Prompt =>
Copy the lines of the records below, from the line containing "Click the System" up to and including the line containing "[x=529, y=306]", without changing them.

Dataset extract =>
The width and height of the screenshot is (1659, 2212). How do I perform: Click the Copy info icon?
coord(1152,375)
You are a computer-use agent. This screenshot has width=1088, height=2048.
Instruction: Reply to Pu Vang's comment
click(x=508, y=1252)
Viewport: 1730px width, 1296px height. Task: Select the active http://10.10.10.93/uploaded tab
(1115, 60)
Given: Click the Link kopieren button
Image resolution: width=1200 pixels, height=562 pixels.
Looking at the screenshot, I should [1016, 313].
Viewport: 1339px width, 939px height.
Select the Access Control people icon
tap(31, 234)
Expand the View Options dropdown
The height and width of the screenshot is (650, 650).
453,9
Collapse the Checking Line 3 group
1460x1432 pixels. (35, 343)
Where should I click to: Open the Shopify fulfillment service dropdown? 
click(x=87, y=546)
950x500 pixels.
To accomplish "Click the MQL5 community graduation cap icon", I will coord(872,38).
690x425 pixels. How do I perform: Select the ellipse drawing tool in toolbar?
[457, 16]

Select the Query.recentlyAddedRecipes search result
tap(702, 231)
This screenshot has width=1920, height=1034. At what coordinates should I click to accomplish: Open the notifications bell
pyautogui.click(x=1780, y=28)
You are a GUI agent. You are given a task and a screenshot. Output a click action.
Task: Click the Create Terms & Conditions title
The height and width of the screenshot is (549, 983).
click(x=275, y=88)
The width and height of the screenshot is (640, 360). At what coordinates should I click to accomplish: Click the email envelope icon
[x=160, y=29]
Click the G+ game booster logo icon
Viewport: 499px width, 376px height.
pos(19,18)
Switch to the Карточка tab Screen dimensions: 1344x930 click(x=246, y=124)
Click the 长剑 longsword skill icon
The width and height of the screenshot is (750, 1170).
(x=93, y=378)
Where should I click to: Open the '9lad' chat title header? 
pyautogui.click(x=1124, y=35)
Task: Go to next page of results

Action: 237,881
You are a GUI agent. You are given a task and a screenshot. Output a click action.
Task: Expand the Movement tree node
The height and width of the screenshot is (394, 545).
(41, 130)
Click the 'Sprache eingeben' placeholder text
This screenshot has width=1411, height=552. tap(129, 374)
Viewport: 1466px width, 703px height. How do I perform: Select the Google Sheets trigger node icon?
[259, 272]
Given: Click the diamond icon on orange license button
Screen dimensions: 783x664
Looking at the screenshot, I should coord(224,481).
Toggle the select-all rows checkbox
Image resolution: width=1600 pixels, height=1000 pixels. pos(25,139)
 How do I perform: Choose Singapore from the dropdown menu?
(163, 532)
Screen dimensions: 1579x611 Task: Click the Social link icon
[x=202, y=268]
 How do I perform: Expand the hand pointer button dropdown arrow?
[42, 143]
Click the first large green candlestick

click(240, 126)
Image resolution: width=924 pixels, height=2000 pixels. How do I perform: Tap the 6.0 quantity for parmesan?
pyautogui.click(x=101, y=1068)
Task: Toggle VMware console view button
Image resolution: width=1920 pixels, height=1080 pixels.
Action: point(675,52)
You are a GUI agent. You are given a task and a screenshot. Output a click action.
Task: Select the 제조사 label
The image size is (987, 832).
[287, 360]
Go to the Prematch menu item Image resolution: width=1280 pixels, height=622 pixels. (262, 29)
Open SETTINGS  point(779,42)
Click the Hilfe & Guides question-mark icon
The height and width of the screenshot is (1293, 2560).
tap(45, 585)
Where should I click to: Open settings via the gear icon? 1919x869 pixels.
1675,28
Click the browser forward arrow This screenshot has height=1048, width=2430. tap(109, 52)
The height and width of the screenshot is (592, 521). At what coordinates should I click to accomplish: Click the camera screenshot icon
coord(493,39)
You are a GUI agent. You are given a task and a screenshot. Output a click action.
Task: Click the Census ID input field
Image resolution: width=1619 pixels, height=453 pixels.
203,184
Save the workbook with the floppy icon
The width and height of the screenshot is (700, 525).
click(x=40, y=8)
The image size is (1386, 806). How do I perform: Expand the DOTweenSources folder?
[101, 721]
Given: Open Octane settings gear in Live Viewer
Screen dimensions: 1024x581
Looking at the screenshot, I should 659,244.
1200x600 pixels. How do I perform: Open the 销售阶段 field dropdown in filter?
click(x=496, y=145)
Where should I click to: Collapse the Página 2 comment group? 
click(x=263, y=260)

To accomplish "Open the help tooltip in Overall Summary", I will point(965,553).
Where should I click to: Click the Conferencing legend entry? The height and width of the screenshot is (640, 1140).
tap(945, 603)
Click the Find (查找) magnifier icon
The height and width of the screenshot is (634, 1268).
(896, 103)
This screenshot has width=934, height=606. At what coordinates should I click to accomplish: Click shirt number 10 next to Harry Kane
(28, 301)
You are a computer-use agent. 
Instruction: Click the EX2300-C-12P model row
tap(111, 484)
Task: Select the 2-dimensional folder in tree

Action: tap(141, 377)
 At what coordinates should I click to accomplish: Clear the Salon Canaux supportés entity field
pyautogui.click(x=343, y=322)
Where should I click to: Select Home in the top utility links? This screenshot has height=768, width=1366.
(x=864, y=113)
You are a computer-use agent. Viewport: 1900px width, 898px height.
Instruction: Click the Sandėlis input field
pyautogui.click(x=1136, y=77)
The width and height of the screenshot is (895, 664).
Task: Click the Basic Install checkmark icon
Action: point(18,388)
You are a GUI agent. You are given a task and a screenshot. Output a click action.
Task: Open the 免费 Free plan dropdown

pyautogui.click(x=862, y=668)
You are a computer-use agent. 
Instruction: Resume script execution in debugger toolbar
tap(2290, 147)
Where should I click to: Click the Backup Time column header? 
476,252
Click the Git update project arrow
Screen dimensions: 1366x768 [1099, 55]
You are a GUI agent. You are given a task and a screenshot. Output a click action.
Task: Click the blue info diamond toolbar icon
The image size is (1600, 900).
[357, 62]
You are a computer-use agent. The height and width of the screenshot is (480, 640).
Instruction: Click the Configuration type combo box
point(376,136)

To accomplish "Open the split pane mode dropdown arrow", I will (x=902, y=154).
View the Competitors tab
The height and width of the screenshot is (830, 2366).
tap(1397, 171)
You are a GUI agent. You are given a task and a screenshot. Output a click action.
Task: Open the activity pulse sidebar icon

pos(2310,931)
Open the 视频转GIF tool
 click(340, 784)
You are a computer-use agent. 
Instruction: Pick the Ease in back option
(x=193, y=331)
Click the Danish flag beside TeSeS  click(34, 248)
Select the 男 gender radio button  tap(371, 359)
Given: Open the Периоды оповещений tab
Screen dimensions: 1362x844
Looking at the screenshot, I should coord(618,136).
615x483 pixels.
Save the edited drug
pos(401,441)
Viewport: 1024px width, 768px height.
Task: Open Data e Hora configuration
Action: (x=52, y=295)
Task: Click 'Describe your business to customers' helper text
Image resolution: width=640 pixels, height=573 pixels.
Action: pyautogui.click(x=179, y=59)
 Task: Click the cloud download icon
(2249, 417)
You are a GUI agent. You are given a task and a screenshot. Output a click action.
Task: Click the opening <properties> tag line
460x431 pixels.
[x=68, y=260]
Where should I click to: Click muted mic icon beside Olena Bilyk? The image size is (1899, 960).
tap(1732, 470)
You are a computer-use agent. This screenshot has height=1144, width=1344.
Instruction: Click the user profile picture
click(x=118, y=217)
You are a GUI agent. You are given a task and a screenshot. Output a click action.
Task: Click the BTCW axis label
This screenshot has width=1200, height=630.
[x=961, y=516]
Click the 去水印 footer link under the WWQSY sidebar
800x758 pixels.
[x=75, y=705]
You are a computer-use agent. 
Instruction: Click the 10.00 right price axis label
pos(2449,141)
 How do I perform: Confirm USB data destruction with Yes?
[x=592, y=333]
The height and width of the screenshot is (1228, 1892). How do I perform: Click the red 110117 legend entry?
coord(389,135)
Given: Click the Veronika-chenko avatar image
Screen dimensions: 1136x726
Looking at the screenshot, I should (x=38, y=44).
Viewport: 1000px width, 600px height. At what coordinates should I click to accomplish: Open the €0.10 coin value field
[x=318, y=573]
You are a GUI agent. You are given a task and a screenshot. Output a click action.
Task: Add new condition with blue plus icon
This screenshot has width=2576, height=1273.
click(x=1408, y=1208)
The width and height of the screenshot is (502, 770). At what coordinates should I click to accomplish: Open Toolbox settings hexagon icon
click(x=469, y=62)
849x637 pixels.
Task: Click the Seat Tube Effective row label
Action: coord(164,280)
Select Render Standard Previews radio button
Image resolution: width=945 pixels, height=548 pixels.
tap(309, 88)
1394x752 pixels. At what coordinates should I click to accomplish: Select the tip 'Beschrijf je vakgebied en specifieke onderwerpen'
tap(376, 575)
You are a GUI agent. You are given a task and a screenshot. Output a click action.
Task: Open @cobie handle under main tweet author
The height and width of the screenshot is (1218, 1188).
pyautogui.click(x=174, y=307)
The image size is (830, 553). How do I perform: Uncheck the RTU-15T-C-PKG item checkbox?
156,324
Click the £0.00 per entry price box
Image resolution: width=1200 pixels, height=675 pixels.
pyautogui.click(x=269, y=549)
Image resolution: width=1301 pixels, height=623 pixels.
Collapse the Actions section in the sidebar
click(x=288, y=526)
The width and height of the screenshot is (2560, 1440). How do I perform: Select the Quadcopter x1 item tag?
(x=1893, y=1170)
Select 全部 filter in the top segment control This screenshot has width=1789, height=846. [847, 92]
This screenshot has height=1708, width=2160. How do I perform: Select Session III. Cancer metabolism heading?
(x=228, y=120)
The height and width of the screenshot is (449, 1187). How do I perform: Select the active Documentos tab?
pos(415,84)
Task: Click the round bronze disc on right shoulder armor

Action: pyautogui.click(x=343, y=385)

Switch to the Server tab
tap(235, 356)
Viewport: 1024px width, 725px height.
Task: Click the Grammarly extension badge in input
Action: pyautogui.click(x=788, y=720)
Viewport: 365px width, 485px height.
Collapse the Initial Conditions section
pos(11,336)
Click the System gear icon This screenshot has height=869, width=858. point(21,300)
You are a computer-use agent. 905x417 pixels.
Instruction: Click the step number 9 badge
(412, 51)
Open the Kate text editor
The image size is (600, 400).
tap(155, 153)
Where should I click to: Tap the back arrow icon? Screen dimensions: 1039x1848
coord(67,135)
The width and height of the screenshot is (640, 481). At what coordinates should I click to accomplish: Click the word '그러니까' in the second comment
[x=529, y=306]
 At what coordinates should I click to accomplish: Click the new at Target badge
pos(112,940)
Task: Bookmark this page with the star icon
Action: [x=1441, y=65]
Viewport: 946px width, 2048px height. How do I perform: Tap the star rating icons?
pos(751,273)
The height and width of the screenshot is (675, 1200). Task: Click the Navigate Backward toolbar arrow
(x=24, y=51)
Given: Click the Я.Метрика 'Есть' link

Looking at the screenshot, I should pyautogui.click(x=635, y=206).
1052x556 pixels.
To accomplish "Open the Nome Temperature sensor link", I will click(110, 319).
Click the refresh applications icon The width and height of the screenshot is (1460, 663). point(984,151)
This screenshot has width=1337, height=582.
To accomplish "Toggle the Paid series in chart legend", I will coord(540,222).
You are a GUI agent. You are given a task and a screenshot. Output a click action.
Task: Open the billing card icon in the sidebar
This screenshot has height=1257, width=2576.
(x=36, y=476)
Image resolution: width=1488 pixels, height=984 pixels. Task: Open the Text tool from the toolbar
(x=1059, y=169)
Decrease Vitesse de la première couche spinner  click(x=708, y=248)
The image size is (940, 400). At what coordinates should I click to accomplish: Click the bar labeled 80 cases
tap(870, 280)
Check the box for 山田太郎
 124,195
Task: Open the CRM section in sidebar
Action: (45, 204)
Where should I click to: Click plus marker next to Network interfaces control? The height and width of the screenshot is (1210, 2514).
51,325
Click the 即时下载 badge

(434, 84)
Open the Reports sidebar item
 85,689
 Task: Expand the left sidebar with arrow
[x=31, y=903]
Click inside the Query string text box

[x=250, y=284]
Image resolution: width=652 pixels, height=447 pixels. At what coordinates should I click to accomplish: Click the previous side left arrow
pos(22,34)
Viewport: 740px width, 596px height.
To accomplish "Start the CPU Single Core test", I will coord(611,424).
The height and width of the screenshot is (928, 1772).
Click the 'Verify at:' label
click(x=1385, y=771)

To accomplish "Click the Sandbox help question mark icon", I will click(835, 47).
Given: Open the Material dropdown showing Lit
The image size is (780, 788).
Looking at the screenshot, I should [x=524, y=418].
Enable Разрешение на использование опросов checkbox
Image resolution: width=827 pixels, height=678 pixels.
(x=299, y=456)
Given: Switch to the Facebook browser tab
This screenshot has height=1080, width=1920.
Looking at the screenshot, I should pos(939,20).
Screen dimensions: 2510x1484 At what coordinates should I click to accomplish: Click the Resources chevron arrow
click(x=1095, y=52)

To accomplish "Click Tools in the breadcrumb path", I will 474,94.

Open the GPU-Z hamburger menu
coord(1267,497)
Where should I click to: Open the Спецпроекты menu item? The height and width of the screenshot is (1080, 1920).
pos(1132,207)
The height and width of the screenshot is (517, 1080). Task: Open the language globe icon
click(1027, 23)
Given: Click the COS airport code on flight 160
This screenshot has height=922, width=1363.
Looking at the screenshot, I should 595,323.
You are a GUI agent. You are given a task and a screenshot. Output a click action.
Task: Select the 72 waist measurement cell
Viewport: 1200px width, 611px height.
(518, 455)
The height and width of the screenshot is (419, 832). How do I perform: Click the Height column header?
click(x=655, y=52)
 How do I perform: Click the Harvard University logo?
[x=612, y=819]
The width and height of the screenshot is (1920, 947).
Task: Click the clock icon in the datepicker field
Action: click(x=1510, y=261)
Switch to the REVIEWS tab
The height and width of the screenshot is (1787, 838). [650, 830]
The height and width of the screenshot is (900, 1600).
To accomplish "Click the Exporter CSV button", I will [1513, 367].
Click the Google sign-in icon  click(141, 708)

Correct response =>
Click the System gear icon This screenshot has height=869, width=858. point(21,300)
You are a computer-use agent. 905x417 pixels.
Instruction: Click the step number 9 badge
(412, 51)
Open the Kate text editor
The image size is (600, 400).
tap(155, 153)
Where should I click to: Tap the back arrow icon? Screen dimensions: 1039x1848
coord(67,135)
The width and height of the screenshot is (640, 481). At what coordinates should I click to accomplish: Click the word '그러니까' in the second comment
[x=529, y=306]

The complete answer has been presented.